Jesteś głupi i nawet nie wiesz jak bardzo - pomyślałam.

- To teraz dasz mi spokój?

- Ja tak - odpowiedział drapiąc się po karku - Tylko jest jeszcze coś.

- Co? - zapytałan drżącym głosem, po jego minie mogłam spodziewać się wszystkiego.

- Wiesz Elena muszę już iść. Dylan Ci wszystko wyjaśni - powiedział - Było miło...

- Nigdzie nie idziesz - powiedział Dylan i popchnął Joe z powrotem na fotel, kiedy ten chciał wyjść z domu.

- Nadal grozi Ci niebezpieczeństwo - Dylan usiadł obok mnie i spojrzał mi w oczy - I żeby nic Ci się nie stało musimy przestać się spotykać.

- Co? Dlaczego? - chyba nie zamierza mnie teraz zostawić. Nie teraz, kiedy wszystko może zacząć być prawdziwe.

- Dylan bierze udział w zawodach - odezwał się Joe - O tym chciałem z nim porozmawiać.

- I mam konkurencje, która zrobi wszystko, żebym się wycofał - dokończył Dylan.

- I co, tak mnie zostawisz? A zresztą jakie zawody do cholery?

- Nie mogę Ci powiedzieć za dużo, bo to tylko Ci zagrozi - odpowiedział - Wrócę kwiatuszku. Obiecuję.

- Ale ja nie chcę żebyś odchodził - krzyknęłam.
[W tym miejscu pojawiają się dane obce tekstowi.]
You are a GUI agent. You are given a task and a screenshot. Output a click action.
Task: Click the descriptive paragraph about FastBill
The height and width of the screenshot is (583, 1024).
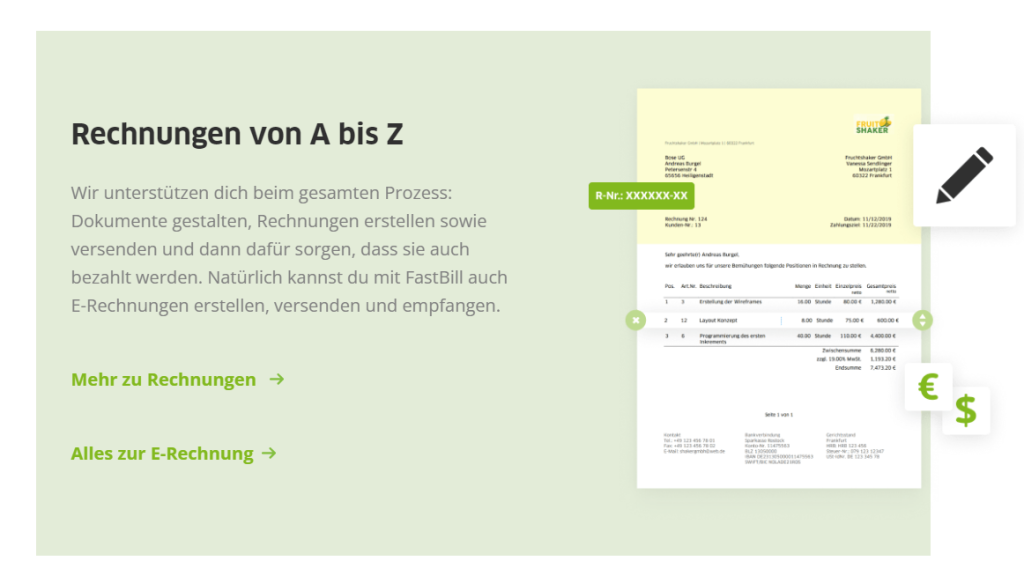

Chłopak pochylił się do mnie i poczułam jego ciepłe wargi napierające na moje. To nie był długi pocałunek, ale było w nim pełno uczuć. Od złości i smutku do uczucia, które sprawia, że te motyle w moim brzuchu zaczynają wariować.
Dylan wstał z kanapy i po prostu wyszedł a za nim podążył Joe.

On po prostu mnie zostawił. Myślałam, że w końcu będe miała życie jak inne nastolatki. Myślałam, że nasz związek może stać się prawdziwym uczuciem. A on mnie tak zostawił.

Tak bardzo nienawidze tego kretyna, a jednocześnie już za nim tęsknie.